## The records
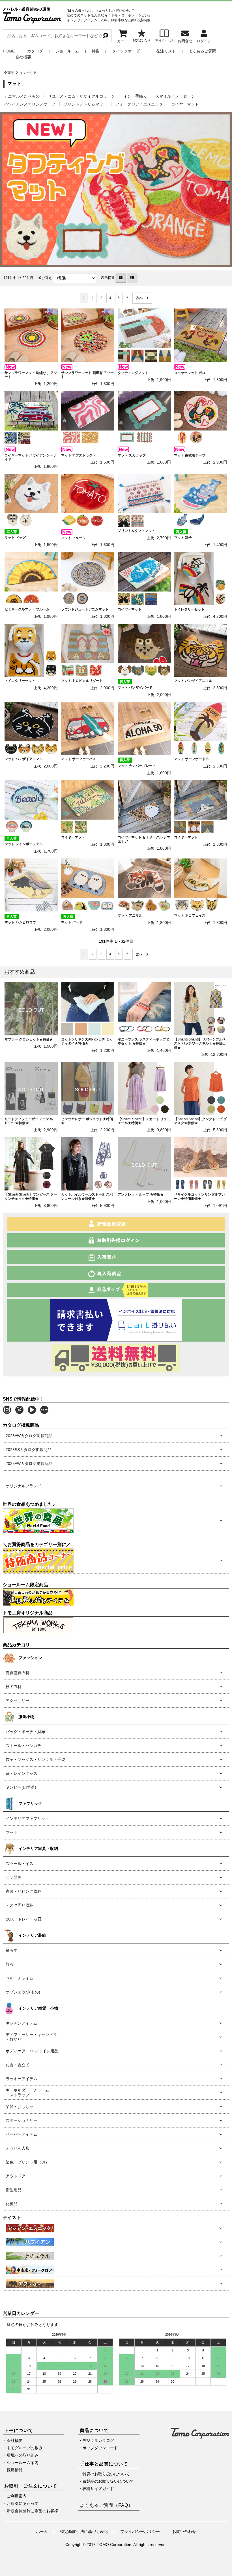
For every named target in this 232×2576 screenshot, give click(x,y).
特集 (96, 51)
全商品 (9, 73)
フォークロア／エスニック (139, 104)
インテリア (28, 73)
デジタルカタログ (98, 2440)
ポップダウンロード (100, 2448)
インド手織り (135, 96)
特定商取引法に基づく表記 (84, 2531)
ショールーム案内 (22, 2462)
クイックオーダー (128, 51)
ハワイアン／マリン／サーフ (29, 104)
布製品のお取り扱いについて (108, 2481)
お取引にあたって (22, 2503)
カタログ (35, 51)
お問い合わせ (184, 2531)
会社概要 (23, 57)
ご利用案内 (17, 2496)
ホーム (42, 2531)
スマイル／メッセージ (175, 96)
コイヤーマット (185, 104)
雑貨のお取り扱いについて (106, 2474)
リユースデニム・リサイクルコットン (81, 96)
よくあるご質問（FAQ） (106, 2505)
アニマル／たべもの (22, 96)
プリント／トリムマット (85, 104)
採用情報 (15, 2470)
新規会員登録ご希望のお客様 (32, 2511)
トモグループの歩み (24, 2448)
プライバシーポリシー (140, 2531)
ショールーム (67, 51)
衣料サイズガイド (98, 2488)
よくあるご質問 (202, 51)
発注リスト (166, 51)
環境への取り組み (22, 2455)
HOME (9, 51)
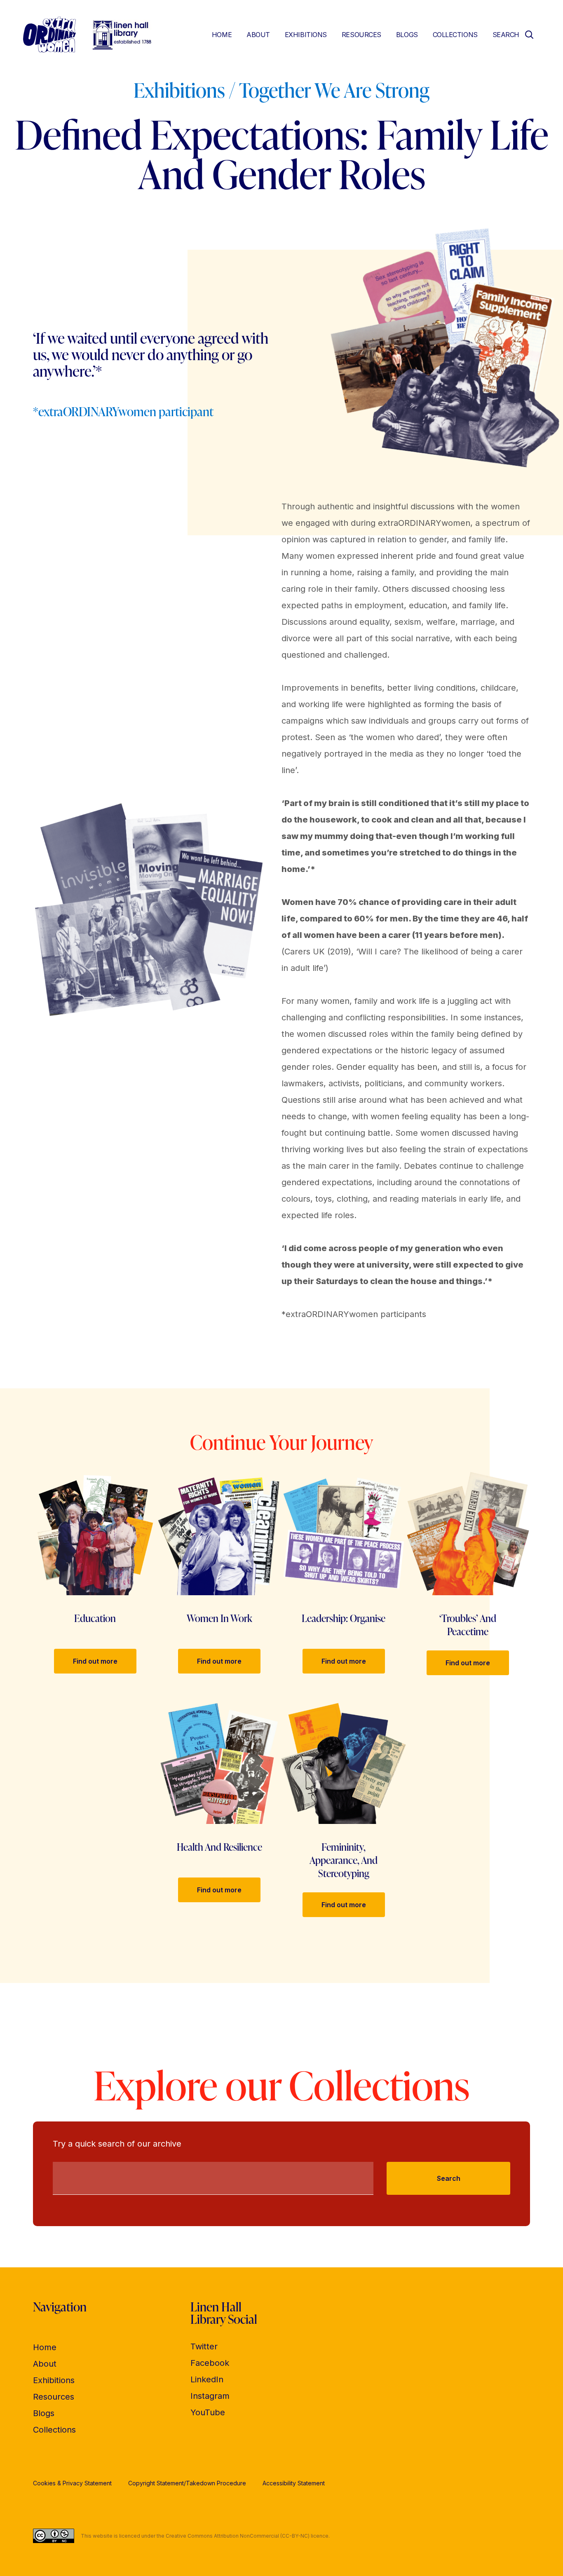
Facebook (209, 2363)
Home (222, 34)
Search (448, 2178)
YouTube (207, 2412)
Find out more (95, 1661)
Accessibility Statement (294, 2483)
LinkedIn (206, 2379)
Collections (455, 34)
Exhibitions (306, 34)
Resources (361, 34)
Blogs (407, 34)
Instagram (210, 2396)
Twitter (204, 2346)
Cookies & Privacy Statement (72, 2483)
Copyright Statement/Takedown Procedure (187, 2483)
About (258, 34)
...
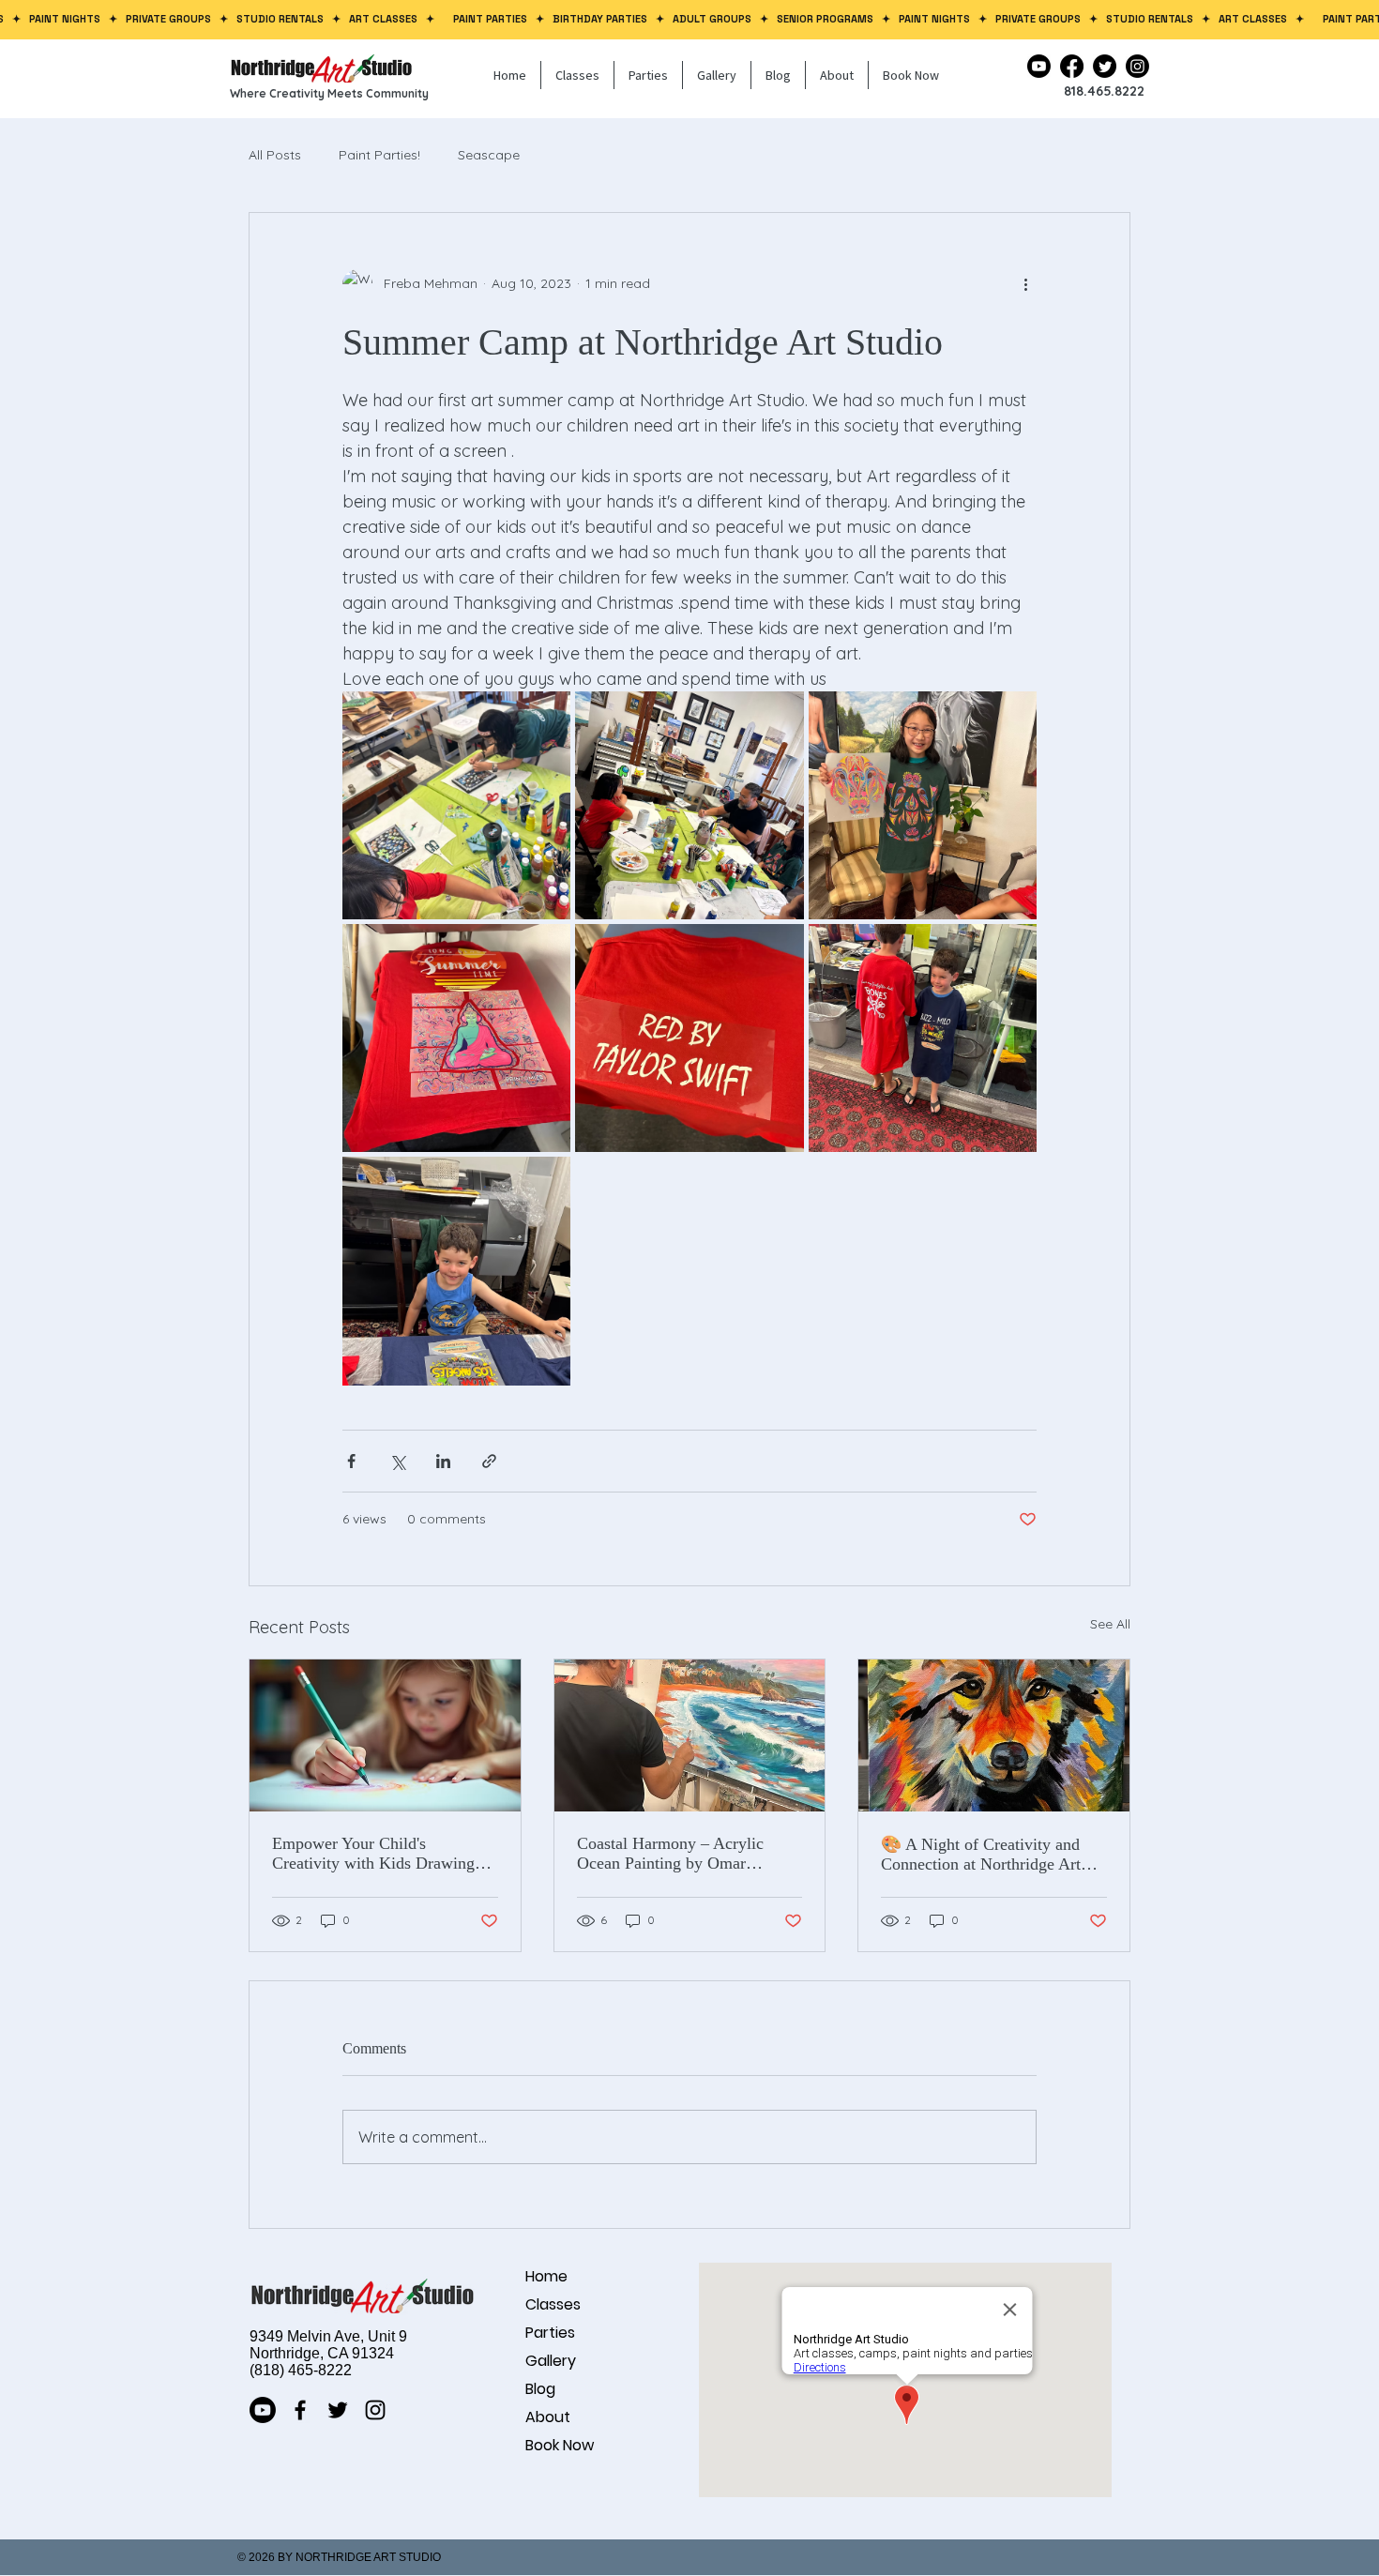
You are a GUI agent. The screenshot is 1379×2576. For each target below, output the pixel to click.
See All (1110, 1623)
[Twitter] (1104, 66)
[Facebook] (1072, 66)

## What to do
Take every line from the data above that holds "screenshot" and copy it out.

## Result of the task
For every named target in this 232×2576 screenshot, give click(x,y).
You are a GUI agent. The screenshot is 1379×2576. For each target below, output the pixel to click.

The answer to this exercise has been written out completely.